Yeah! We cannot stop with the stereotypes and the misconception on skateboarding especially when it comes to safety. Though I find it fascinating that given skateboarding widely spelled out safety concerns, most people are still increasingly accepting skateboarding partly due to the fact that skateboarding not only being viewed as an active sporting activity but as a recreational activity, a transportation channel and also as a form of art.

In fact, it’s now official that skateboarding is now an Olympic event. Reports indicate that annual revenues from the skateboarding markets are estimated at around $ 4.8 billion with at least 11.08 million skateboarders in the world [source: The state of skateboarding industry 2009].

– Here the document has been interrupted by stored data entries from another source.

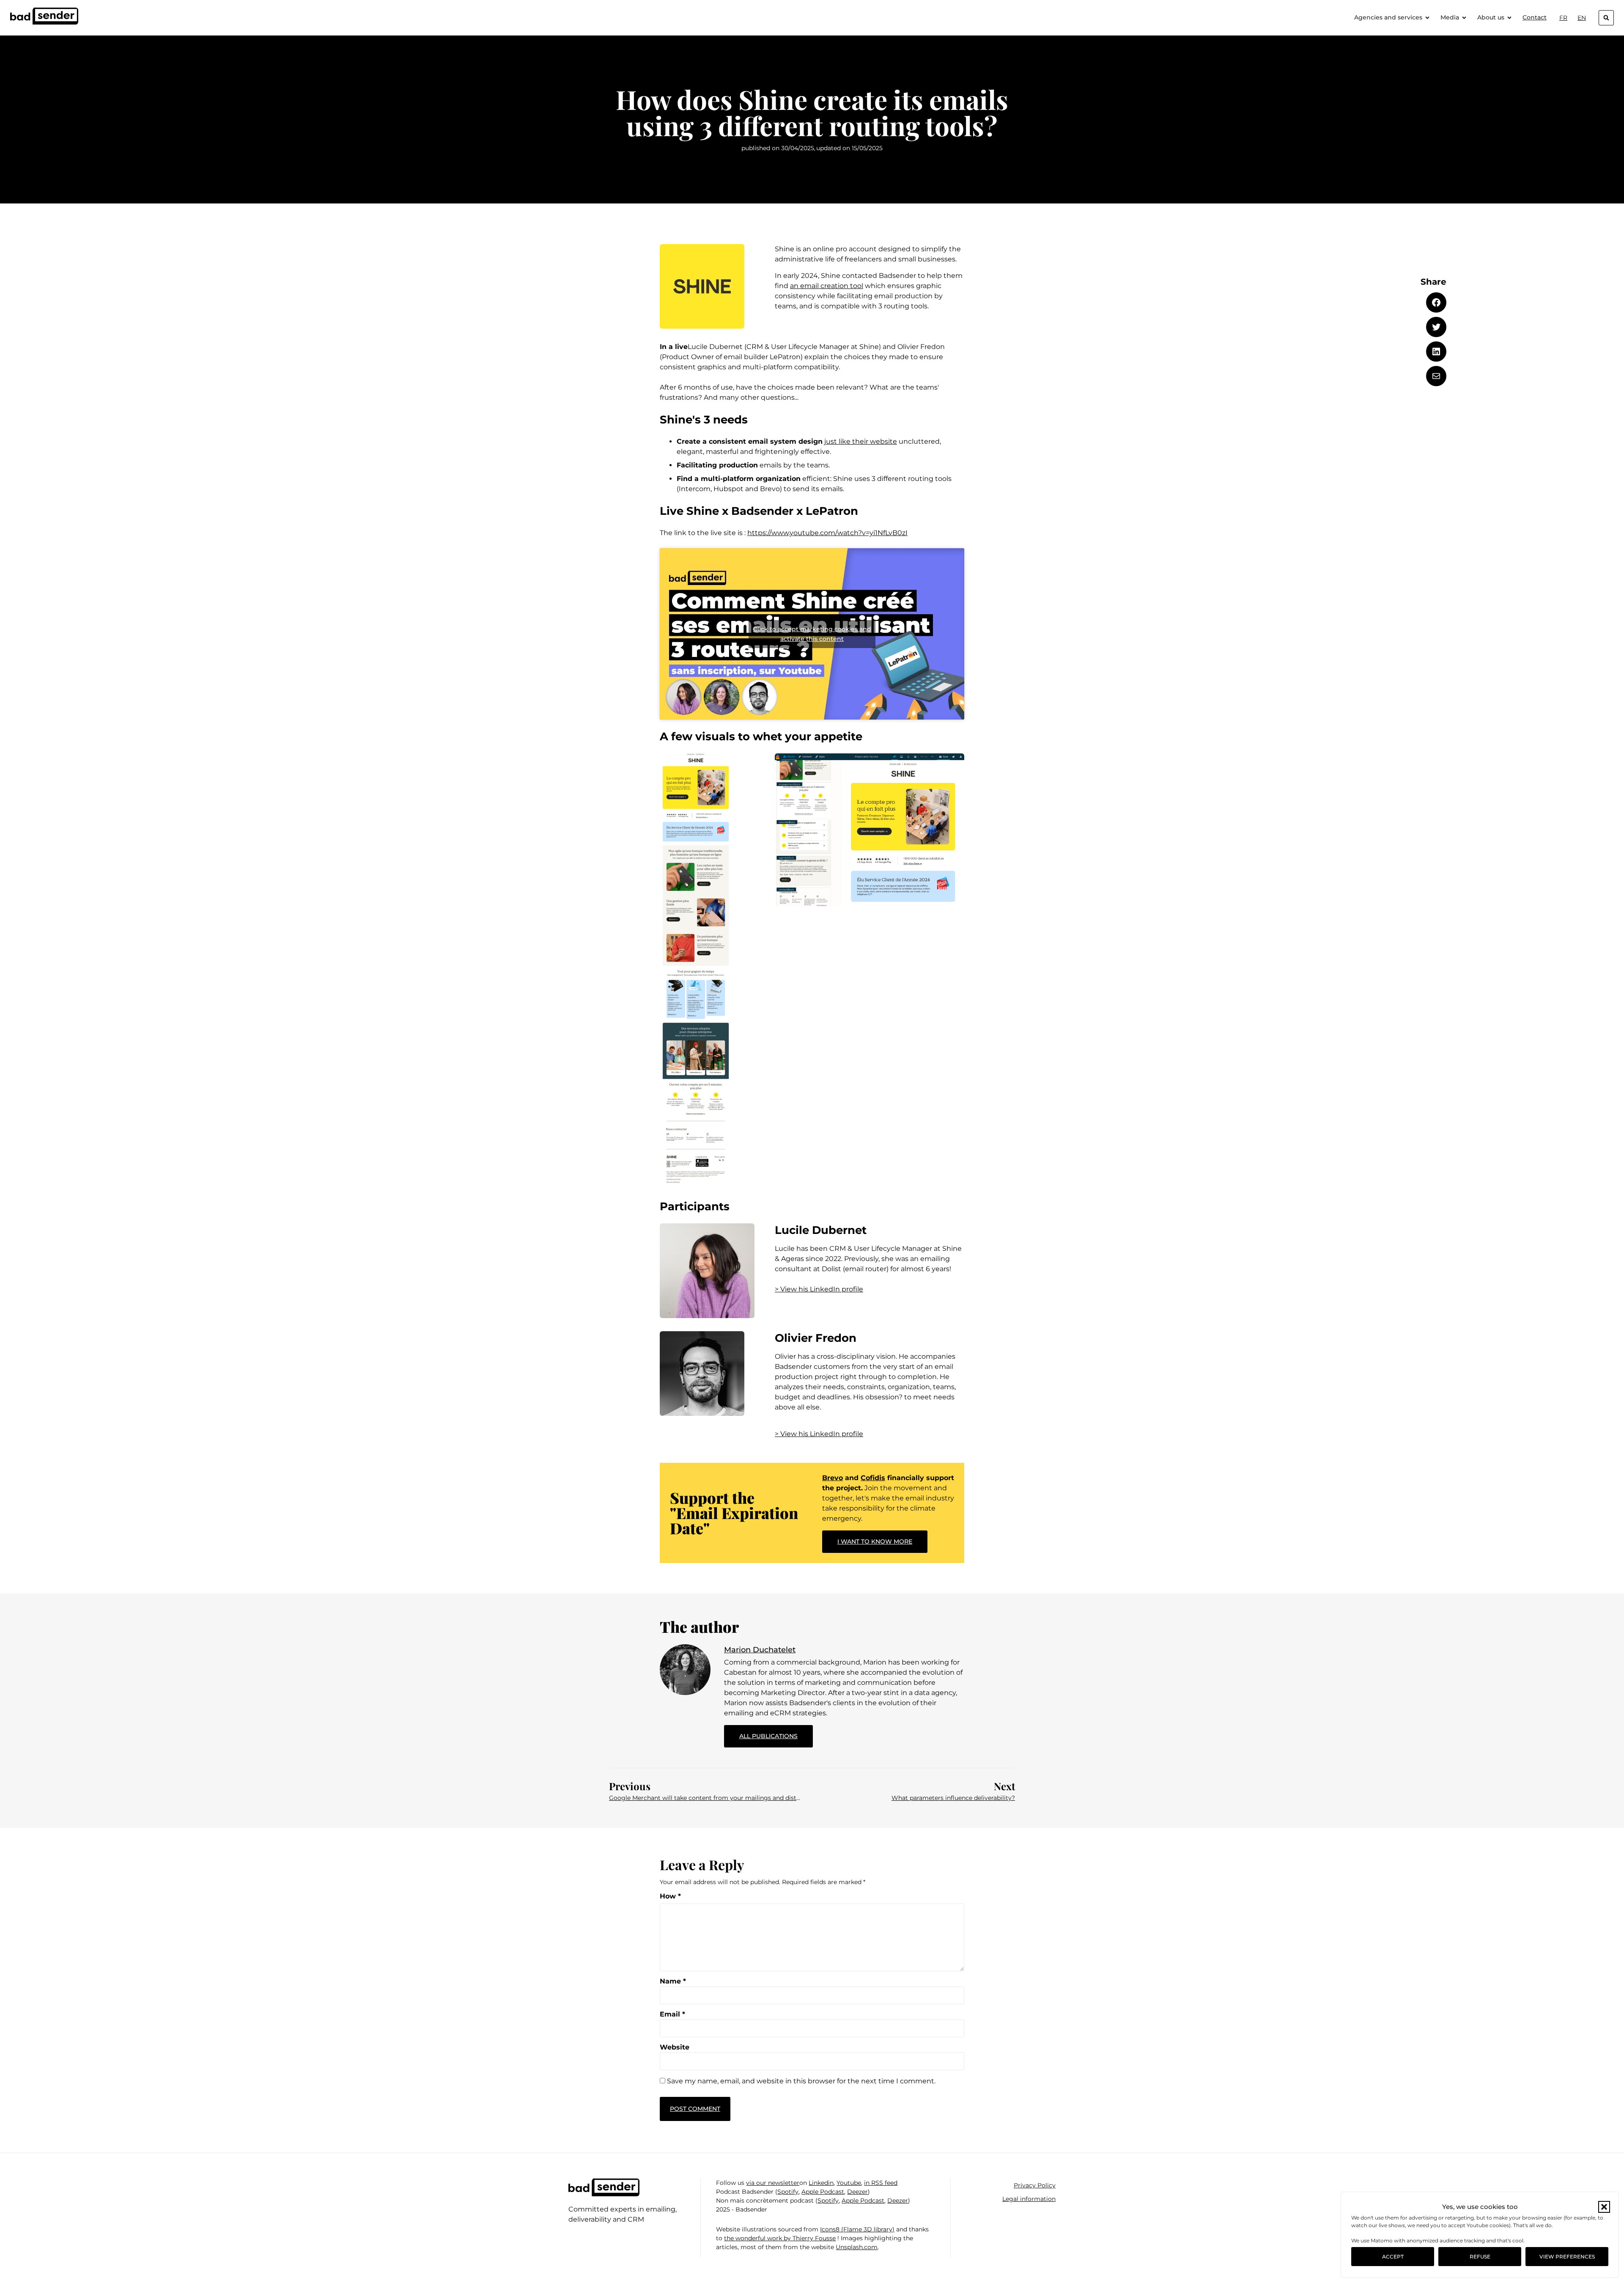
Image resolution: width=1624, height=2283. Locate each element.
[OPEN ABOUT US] (1509, 17)
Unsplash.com (857, 2247)
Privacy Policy (1035, 2185)
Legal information (1029, 2199)
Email (672, 2014)
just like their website (860, 441)
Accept (1393, 2256)
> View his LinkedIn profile (819, 1289)
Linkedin (821, 2183)
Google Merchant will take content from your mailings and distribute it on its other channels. (705, 1798)
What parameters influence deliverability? (953, 1798)
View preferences (1567, 2256)
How (670, 1896)
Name (673, 1981)
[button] (1604, 2207)
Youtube (849, 2183)
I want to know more (874, 1541)
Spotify (787, 2191)
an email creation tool (826, 286)
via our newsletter (772, 2183)
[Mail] (1436, 376)
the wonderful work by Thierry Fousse (780, 2238)
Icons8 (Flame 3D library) (857, 2229)
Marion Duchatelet (760, 1649)
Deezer (857, 2191)
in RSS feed (880, 2183)
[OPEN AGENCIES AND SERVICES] (1427, 17)
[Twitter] (1436, 327)
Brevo (832, 1478)
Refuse (1480, 2256)
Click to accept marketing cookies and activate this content (812, 634)
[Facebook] (1436, 302)
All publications (776, 1732)
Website (674, 2047)
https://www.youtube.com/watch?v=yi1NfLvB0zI (827, 533)
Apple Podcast (822, 2191)
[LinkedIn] (1436, 351)
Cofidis (873, 1478)
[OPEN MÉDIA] (1464, 17)
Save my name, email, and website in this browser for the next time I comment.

Throughout the years skateboarding has been influenced and shaped by multiple skateboarders’ inventions. It’s hard to really pinpoint on the first time skateboarding appeared. The first origins of the first skateboard have really never been accredited to anyone partly due to the belief that multiple inventions from many people existed at that time. However, Skateboarding is thought to have originated somewhere in the 1950’s and developed from surfing. The first pioneers had wooden boards, with slapped roller skate wheels at the bottom of the board. 1960’s saw many manufacturers like Hobie and Makaha produce boards that had clay wheels.

Over time, enhancements like better boards and trucks known as decks revolutionized skateboarding.  In due time industrial developments in skateboarding changed the status of skateboarding from a fun activity to a sports device. 1970’s was marked by Substantial improvements in skateboards. The kicktail on skateboard decks and the polyurethane wheel was invented during this time. Urethane wheel was better than initial metallic and ceramic wheels; they were more resilient, tougher combined with good transitions and enhanced shock absorption. Following such modifications, over time skateboard decks were also widened to deliver more stability. Safety concerns for skateboarding actually led to outrageous insurance rates on parks as an approach to discouraging the same.

Meanwhile, as the interests in skateboarding declined in 1970s, Alan Gelfand, among a group of skateboarders, invented tricks that revolutionized skateboarding. Alan Gelfand developed a trick called the ‘ollie’ that enabled him to get his skateboard airborne. The new riding style and art of performing tricks on the skateboard opened new doors for skateboarders. In 1981, the National skateboarding Association was opened in 1981. During this period skateboard manufacturers responded with improved decks in size, shape and tolerability.

In 1900s skateboarding was more popularized and even featured in mainstream sporting.  In recent times, the evolution of rump skating and skate parks has transitioned the face of skateboarding to increase tricks. Earlier on tricks were limited to a number of maneuvers like riding on only two wheels or back wheeling.

Though today hippie jumps, long jumping, and the Bertlemann slide have become popular. The shape and size of skateboards have been fluid over the years, transitioning to fit skateboarders need and demands, perfectly mirroring changing styles and interests of skateboarders. Numerous pro riders are into production and design of skateboards, perhaps this explains why manufacturers are so perfectly attuned to skateboarders’ demands.